I use google to search this question. But I can only find that this conclusion is true and can not find a specific example. So could you give me one specific example? Thank you very much!

• Take $S$ to be the open set of a projective space parametrizing degree $d\geq 4$ smooth hypersurfaces in $\mathbb{P}^3$, with $X$ the universal hypersurface over $S$. Then $\rho$ is not locally constant. (Try googling Noether-Lefschetz theorem). May 31, 2020 at 15:26
• @Mohan I googled it and I could only find the statement of Noether-Lefschetz theorem, that is the general hypersurface of degree $d\geq 4$ has the Picard group $Z$. But I could not find why $\rho$ is not locally constant? Could you recommend me some more specific reference about it? Thanks a lot.
– Mike
May 31, 2020 at 18:52
• Connect a general hypersurface with Picard group $\mathbb{Z}$ and the Fermat hypersurface of degree $d$. The Fermat has Picard group large and show that taking $S$ as this line (open set of a line containing only smooth ones), show that $\rho$ is not locally constant. May 31, 2020 at 18:56
• @Mohan I see, thank you very much.
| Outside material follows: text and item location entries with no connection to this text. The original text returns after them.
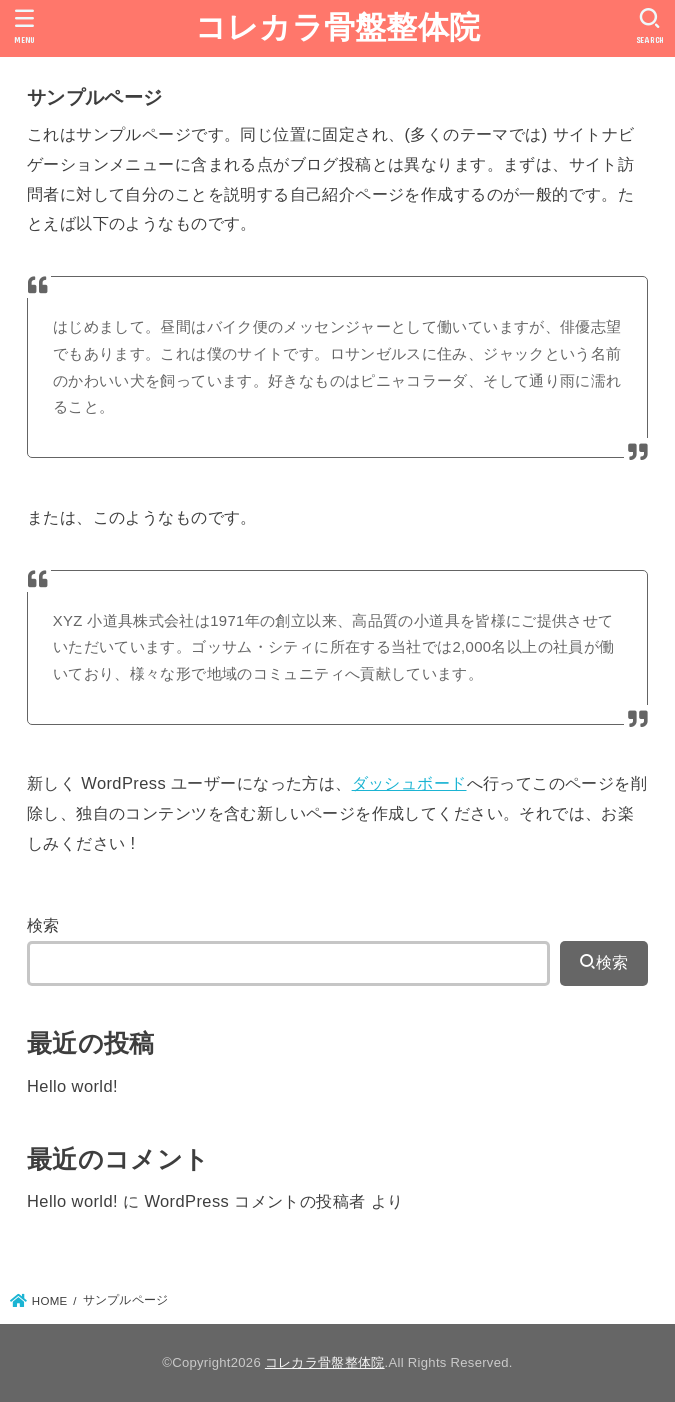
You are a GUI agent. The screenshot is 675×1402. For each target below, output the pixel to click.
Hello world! (72, 1086)
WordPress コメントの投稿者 (254, 1201)
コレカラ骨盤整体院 (338, 27)
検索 (43, 925)
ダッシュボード (409, 783)
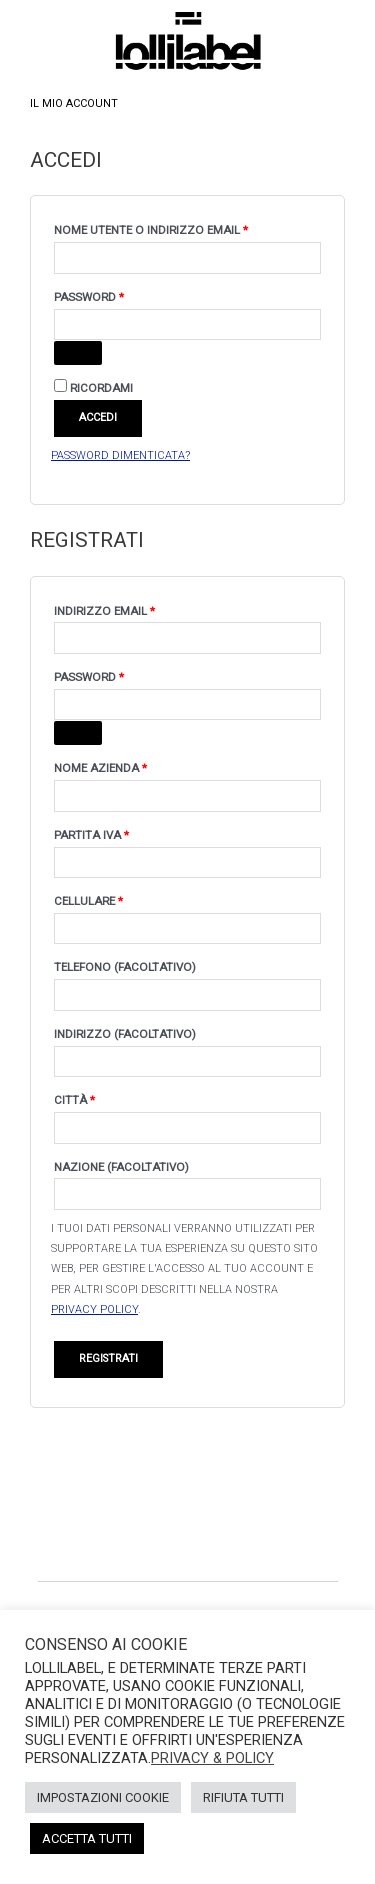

By the way what is exactly Picard number of $x^4+y^4+z^4+w^4$?
– Mike
May 31, 2020 at 20:29
• I have found the answer, the Picard number is 20.
– Mike
May 31, 2020 at 20:37

To give such an example, we need to use two facts.

Noether-Lefschetz theorem: If $$S_{d}\subseteq \mathbb{P}^{3}$$ is a very general surface, then $$\mathrm{Pic}(S_{d})\cong \mathbb{Z}$$.

Hence we could choose a quartic surface $$S_{0}$$ in $$\mathbb{P}^{3}$$, such that $$\rho(S_{0})\leq 1$$.

The Picard number of Fermat's surface $$S_{F}: x^4+y^4+z^4+w^4=0$$ is 20.

Construction: Let $$Y$$ be the open set of a projective space parametrizing degree $$d = 4$$ smooth hypersurfaces in $$\mathbb{P}^{3}$$ , $$X$$ be the universal hypersurface over $$Y$$. Then $$\rho$$ is not locally constant, since $$\rho(S_{0})\leq 1, \rho(S_{F})=20$$.

For an elliptic curve $$E$$ over $$\mathbb{Z}$$, the Picard number of $$E \times E$$ is $$3$$ if $$E$$ has no complex multiplication (generated by horizontal, vertical, diagonal classes) and 4 if it does (also take the class of the graph of a non-integer endomorphism).

So you can take any family of elliptic curves which includes all isomorphism classes, e.g. the Legendre family $$y^2 = x(x-1)(x-\lambda),$$ and consider the fiber product of this family with itself over the base to get a family of elliptic surfaces where the Picard number jumps at special points.